Avoid Persisting These Applications on Your Device after Google Play Store Removal
Rewriten Article:
Play Store Woes: Are Your Android Devices Safe?
It seems Google's fortress isn't as impenetrable as we thought. This month, a barrage of shady apps has slipped past Play Store's defenses, prompting deletions of hundreds by Google. But with advice circulating to trust Play Store over sideloading, this debacle is causing quite a stir, to say the least.
Make no mistake — these threats are nothing to trifle with.
Two weeks ago, I issued a heads up about a dangerous new campaign exploiting Play Store for a massive scale attack on Android phones. Integral Ad Science (IAS) dubbed this menace "Vapor," due to its uncanny ability to strip apps of their authentic functionality, leaving devices essentially crippled.
IAS flagged 180 menacing apps with a whopping 56 million downloads. Yet, the danger runs deeper than that. Bitdefender has just reported that while "IAS Threat Lab uncovered a piece of this menace," the campaign boasts at least 331 apps — amassing yet another 60 million downloads. Shockingly, despite Google deleting most of these apps, 15 were still active when Bitdefender wrapped up their research.
Attackers have proved to beespecially sly by hiding the apps' icons from the launcher, a tactic only effective on newer Android versions. Beyond generating fraudulent ads, some apps have attempted to pilfer user credentials and credit card data via phishing attacks.
It's unclear whether this is the work of a single threat actor or a malware toolkit leased or rented to various groups, relying on the same malware. However, the success of this operation, according to Bitdefender, "is one of the primary reasons why it's not advisable to solely trust the protection provided by default on Android devices and the Google Play Store."
The hijacked apps in IAS's report share a recurring theme of trivial functionalities, enticing users into a casual, free install from Play Store.
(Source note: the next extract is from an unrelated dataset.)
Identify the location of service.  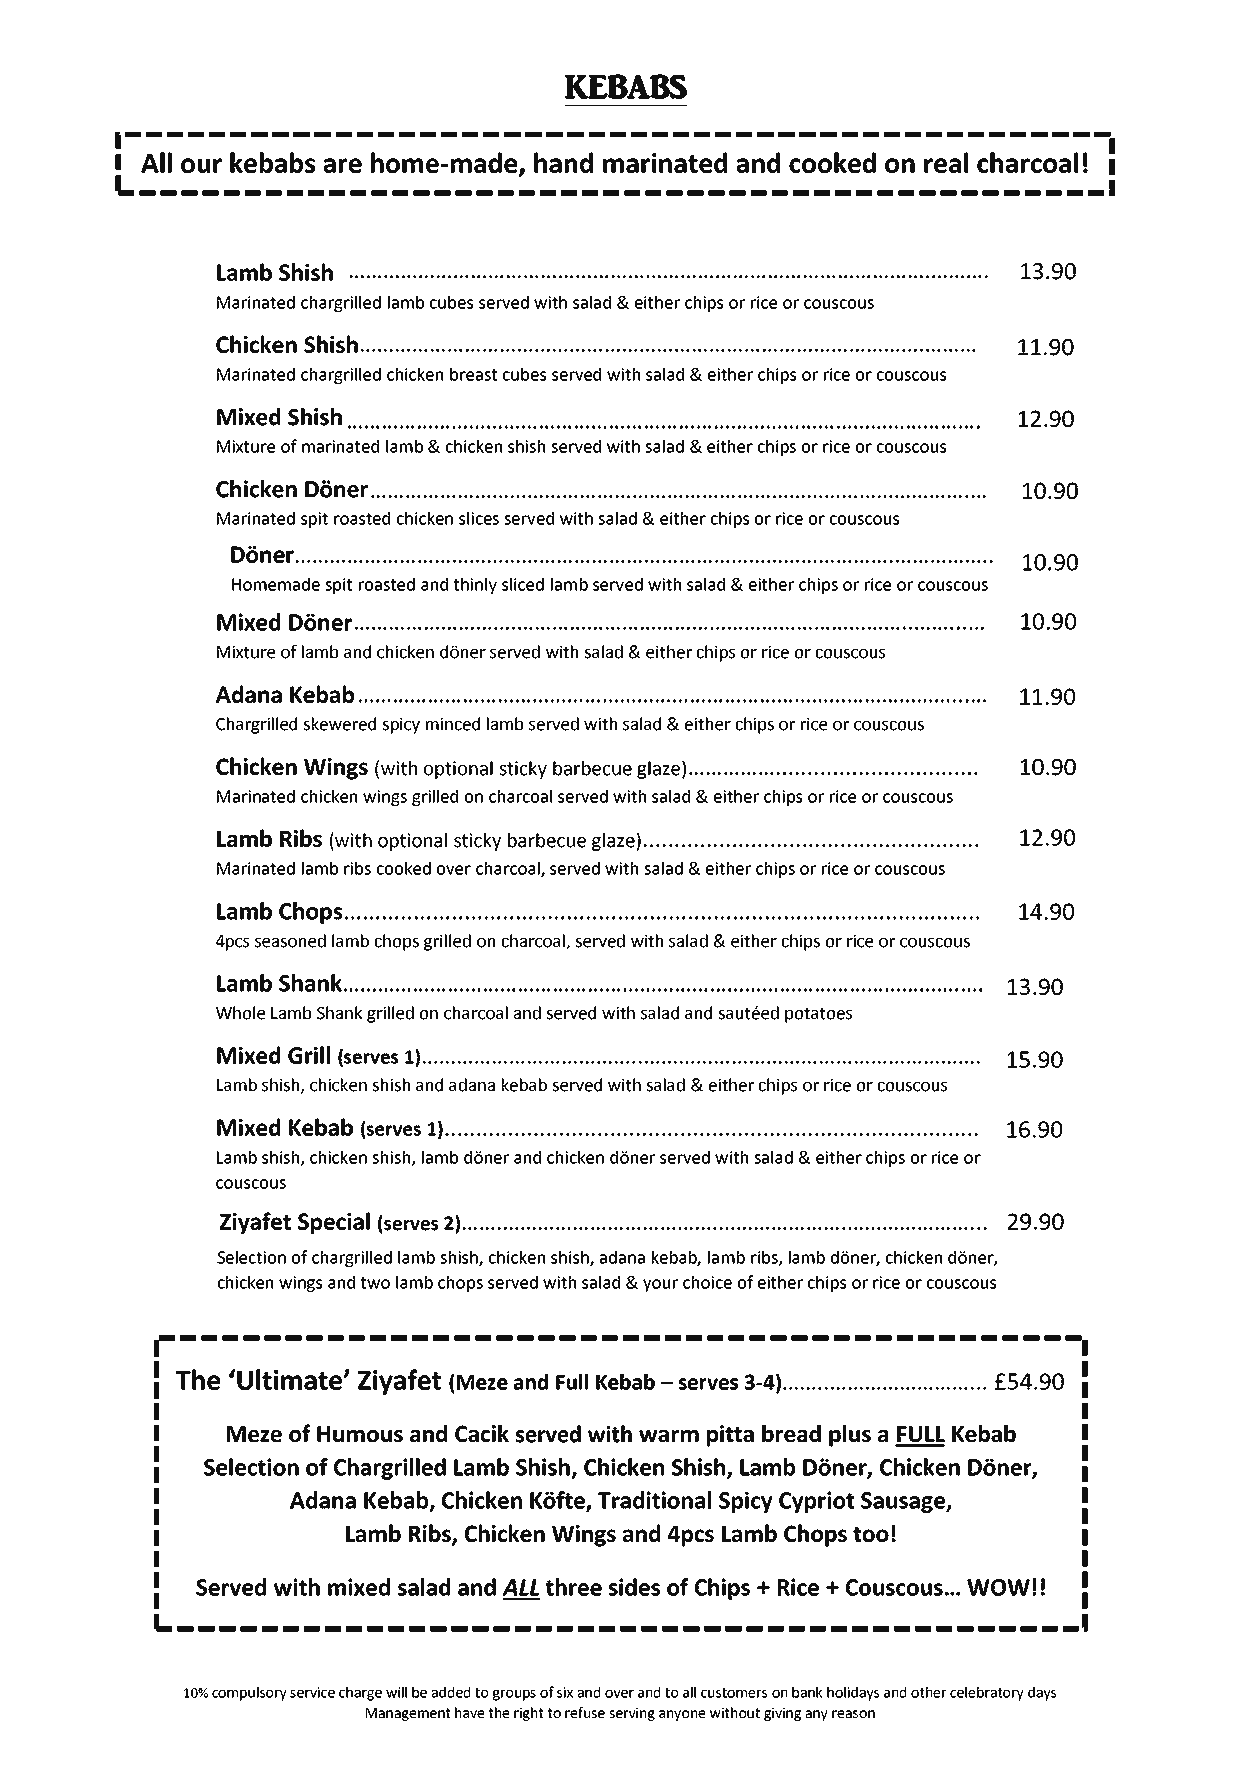
(312, 1692).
Bitdefender echoes this, warning that many of the apps in question were "QR scanners, expense trackers, health apps, and wallpaper apps." Other culprits include document converters, PDF readers, horoscopes, and flashlights — yes, even flashlights.
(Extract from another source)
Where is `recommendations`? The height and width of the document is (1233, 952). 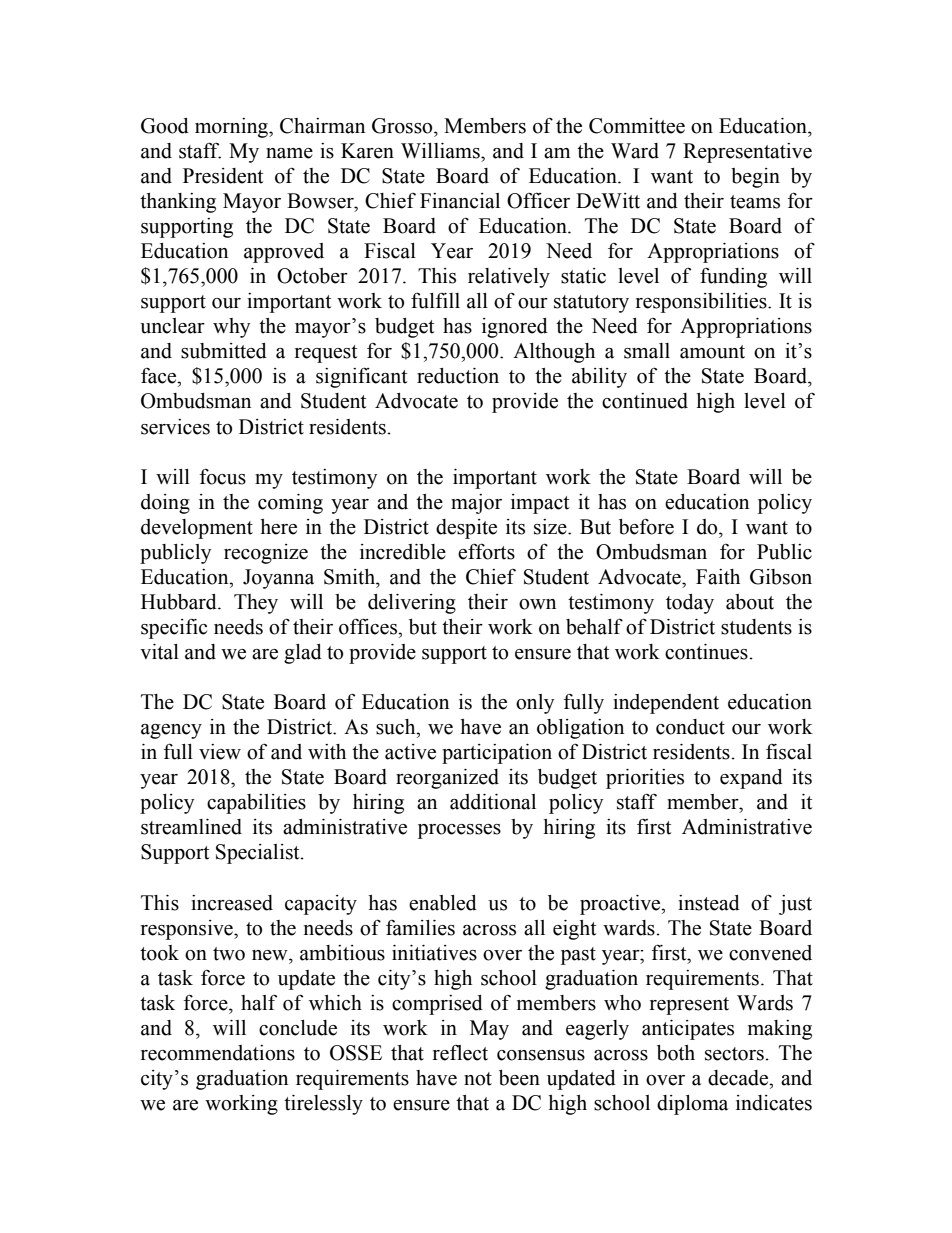
recommendations is located at coordinates (218, 1053).
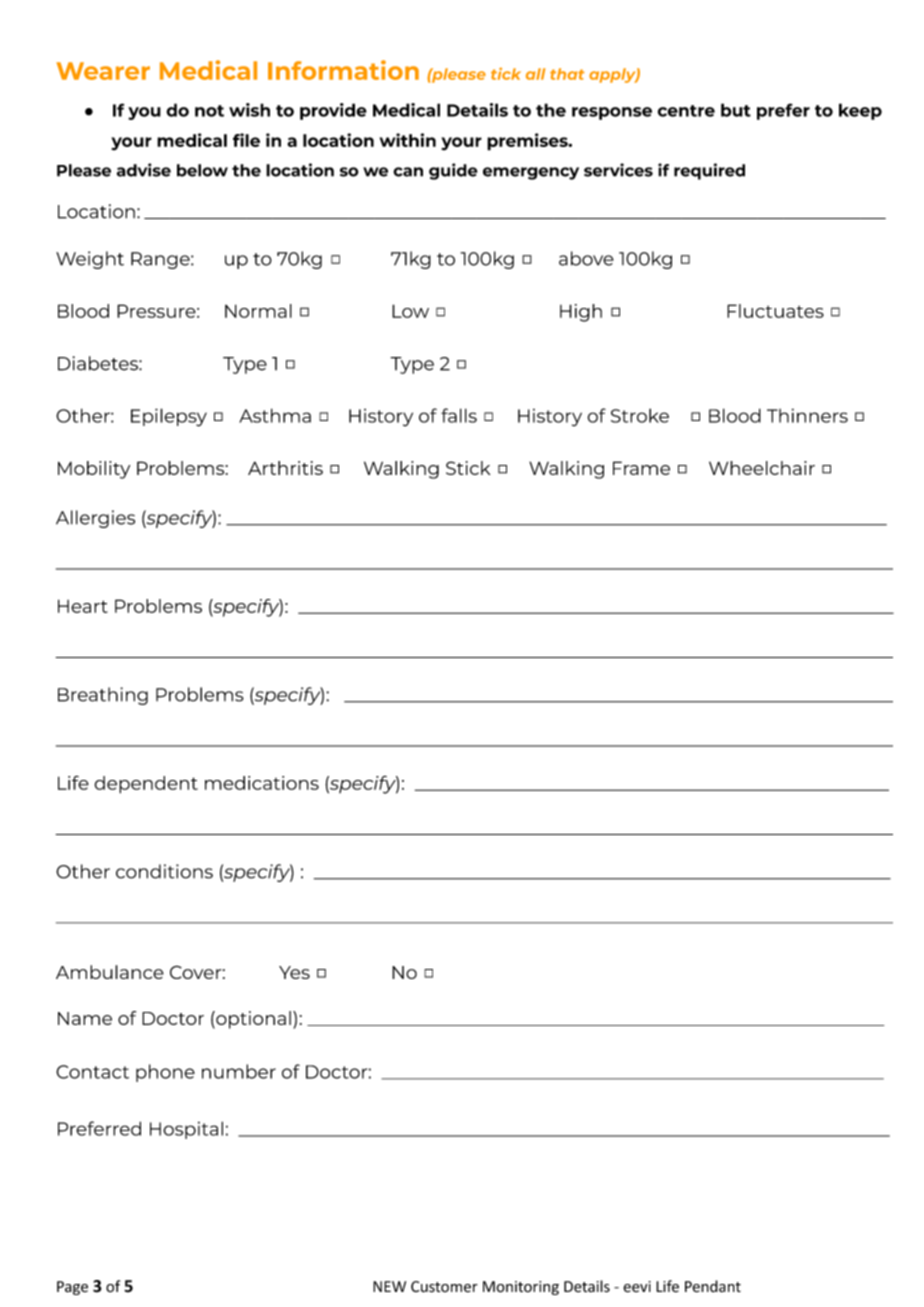  What do you see at coordinates (736, 110) in the image?
I see `but` at bounding box center [736, 110].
"Vapor Apps continually bombard users with intrusive, full-screen ads that render them unable to interact with or even uninstall the apps," Scott Pierce, head of fraud protection at IAS, explained to me. "The current strain of Vapor is now well understood by IAS, provided the characteristics of these apps. We greatly appreciate the collaboration of our partners at Google in promptly addressing this issue. Google Play Protect will now warn users and automatically disable these apps."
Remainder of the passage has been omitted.